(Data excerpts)
»»

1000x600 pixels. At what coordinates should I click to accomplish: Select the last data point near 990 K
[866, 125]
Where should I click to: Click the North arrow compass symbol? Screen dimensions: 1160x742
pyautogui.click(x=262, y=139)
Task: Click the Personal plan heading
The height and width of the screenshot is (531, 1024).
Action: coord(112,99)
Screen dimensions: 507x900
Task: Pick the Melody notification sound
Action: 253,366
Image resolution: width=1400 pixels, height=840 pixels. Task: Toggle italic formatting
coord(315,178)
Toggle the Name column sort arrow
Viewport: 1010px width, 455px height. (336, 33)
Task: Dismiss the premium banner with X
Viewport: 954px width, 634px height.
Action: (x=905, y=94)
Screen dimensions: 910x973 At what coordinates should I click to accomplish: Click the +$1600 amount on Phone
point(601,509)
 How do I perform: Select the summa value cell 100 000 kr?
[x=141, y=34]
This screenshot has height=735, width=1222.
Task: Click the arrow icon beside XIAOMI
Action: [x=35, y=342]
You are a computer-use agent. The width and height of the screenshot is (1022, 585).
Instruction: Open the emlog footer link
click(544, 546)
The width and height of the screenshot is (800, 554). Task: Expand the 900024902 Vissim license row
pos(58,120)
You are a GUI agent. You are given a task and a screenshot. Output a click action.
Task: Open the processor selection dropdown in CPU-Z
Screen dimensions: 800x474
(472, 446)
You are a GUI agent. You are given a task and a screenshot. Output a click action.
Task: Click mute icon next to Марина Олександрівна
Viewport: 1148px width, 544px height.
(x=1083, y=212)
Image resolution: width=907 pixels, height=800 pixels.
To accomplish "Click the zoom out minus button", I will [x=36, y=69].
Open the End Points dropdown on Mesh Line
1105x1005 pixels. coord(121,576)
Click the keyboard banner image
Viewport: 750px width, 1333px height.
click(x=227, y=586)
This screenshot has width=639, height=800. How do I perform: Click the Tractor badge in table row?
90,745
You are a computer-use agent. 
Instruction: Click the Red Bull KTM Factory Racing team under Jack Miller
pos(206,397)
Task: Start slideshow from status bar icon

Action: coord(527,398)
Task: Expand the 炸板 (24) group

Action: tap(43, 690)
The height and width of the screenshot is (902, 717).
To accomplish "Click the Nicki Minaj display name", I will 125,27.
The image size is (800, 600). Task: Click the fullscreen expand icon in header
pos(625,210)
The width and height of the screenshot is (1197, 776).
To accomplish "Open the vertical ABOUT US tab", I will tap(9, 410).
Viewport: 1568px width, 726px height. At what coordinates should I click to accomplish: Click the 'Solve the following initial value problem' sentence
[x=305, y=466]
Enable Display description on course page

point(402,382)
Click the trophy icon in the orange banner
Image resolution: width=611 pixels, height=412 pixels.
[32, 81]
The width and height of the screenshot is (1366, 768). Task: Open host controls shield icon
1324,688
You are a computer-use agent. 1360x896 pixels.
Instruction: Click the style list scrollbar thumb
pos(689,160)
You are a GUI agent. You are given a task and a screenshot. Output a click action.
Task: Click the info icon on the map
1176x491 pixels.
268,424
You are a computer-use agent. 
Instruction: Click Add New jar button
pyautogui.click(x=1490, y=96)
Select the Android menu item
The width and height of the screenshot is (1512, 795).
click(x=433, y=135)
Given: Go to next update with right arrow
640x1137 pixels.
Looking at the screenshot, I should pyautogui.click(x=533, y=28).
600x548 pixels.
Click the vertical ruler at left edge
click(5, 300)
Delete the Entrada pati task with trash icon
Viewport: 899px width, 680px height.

««

### [Brief]
For this exercise, retype each entry from above exactly as it stands.

### [Answer below]
1000x600 pixels. At what coordinates should I click to accomplish: Select the last data point near 990 K
[866, 125]
Where should I click to: Click the North arrow compass symbol? Screen dimensions: 1160x742
pyautogui.click(x=262, y=139)
Task: Click the Personal plan heading
The height and width of the screenshot is (531, 1024).
Action: coord(112,99)
Screen dimensions: 507x900
Task: Pick the Melody notification sound
Action: 253,366
Image resolution: width=1400 pixels, height=840 pixels. Task: Toggle italic formatting
coord(315,178)
Toggle the Name column sort arrow
Viewport: 1010px width, 455px height. (336, 33)
Task: Dismiss the premium banner with X
Viewport: 954px width, 634px height.
Action: (x=905, y=94)
Screen dimensions: 910x973 At what coordinates should I click to accomplish: Click the +$1600 amount on Phone
point(601,509)
 How do I perform: Select the summa value cell 100 000 kr?
[x=141, y=34]
This screenshot has height=735, width=1222.
Task: Click the arrow icon beside XIAOMI
Action: [x=35, y=342]
You are a computer-use agent. The width and height of the screenshot is (1022, 585).
Instruction: Open the emlog footer link
click(544, 546)
The width and height of the screenshot is (800, 554). Task: Expand the 900024902 Vissim license row
pos(58,120)
You are a GUI agent. You are given a task and a screenshot. Output a click action.
Task: Open the processor selection dropdown in CPU-Z
Screen dimensions: 800x474
(472, 446)
You are a GUI agent. You are given a task and a screenshot. Output a click action.
Task: Click mute icon next to Марина Олександрівна
Viewport: 1148px width, 544px height.
(x=1083, y=212)
Image resolution: width=907 pixels, height=800 pixels.
To accomplish "Click the zoom out minus button", I will [x=36, y=69].
Open the End Points dropdown on Mesh Line
1105x1005 pixels. coord(121,576)
Click the keyboard banner image
Viewport: 750px width, 1333px height.
click(x=227, y=586)
This screenshot has width=639, height=800. How do I perform: Click the Tractor badge in table row?
90,745
You are a computer-use agent. 
Instruction: Click the Red Bull KTM Factory Racing team under Jack Miller
pos(206,397)
Task: Start slideshow from status bar icon

Action: coord(527,398)
Task: Expand the 炸板 (24) group

Action: tap(43, 690)
The height and width of the screenshot is (902, 717).
To accomplish "Click the Nicki Minaj display name", I will 125,27.
The image size is (800, 600). Task: Click the fullscreen expand icon in header
pos(625,210)
The width and height of the screenshot is (1197, 776).
To accomplish "Open the vertical ABOUT US tab", I will tap(9, 410).
Viewport: 1568px width, 726px height. At what coordinates should I click to accomplish: Click the 'Solve the following initial value problem' sentence
[x=305, y=466]
Enable Display description on course page

point(402,382)
Click the trophy icon in the orange banner
Image resolution: width=611 pixels, height=412 pixels.
[32, 81]
The width and height of the screenshot is (1366, 768). Task: Open host controls shield icon
1324,688
You are a computer-use agent. 1360x896 pixels.
Instruction: Click the style list scrollbar thumb
pos(689,160)
You are a GUI agent. You are given a task and a screenshot. Output a click action.
Task: Click the info icon on the map
1176x491 pixels.
268,424
You are a computer-use agent. 
Instruction: Click Add New jar button
pyautogui.click(x=1490, y=96)
Select the Android menu item
The width and height of the screenshot is (1512, 795).
click(x=433, y=135)
Given: Go to next update with right arrow
640x1137 pixels.
Looking at the screenshot, I should pyautogui.click(x=533, y=28).
600x548 pixels.
Click the vertical ruler at left edge
click(5, 300)
Delete the Entrada pati task with trash icon
Viewport: 899px width, 680px height.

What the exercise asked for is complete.